**Description of the task**
Some lines in the listing hold the word "Farmer". Return each of them.

**Data supplied**
[Start of section]
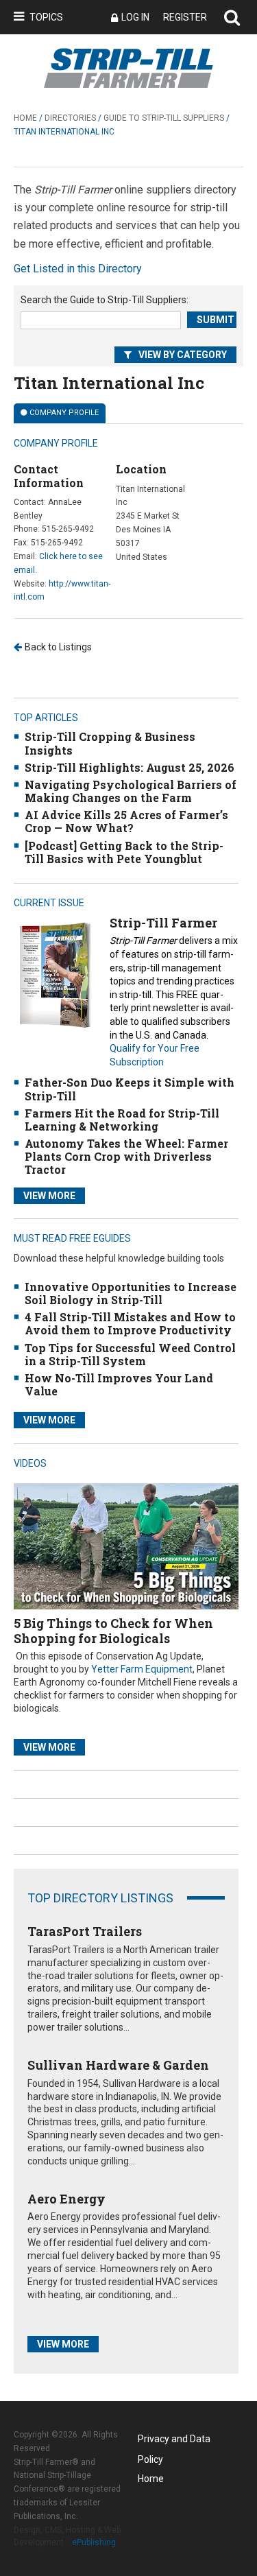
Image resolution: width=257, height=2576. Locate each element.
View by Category (182, 354)
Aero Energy (66, 2198)
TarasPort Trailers (84, 1931)
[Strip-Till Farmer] (55, 974)
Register (185, 17)
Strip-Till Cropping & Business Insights (110, 743)
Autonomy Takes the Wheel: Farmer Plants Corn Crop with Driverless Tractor (126, 1156)
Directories (70, 118)
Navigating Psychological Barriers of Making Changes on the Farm (130, 791)
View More (49, 1195)
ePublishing (94, 2542)
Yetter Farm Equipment (142, 1669)
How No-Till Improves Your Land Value (119, 1384)
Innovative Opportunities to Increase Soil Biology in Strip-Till (130, 1293)
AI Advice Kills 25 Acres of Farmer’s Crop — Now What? (126, 821)
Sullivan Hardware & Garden (118, 2065)
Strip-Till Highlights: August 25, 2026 (129, 767)
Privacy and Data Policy (174, 2441)
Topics (46, 17)
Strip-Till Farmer (163, 922)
[End of section]
**Worked solution**
[Strip-Till Farmer] (55, 974)
Autonomy Takes the Wheel: Farmer Plants Corn Crop with Driverless Tractor (126, 1156)
AI Advice Kills 25 Acres of Farmer’s Crop — Now What? (126, 821)
Strip-Till Farmer (163, 922)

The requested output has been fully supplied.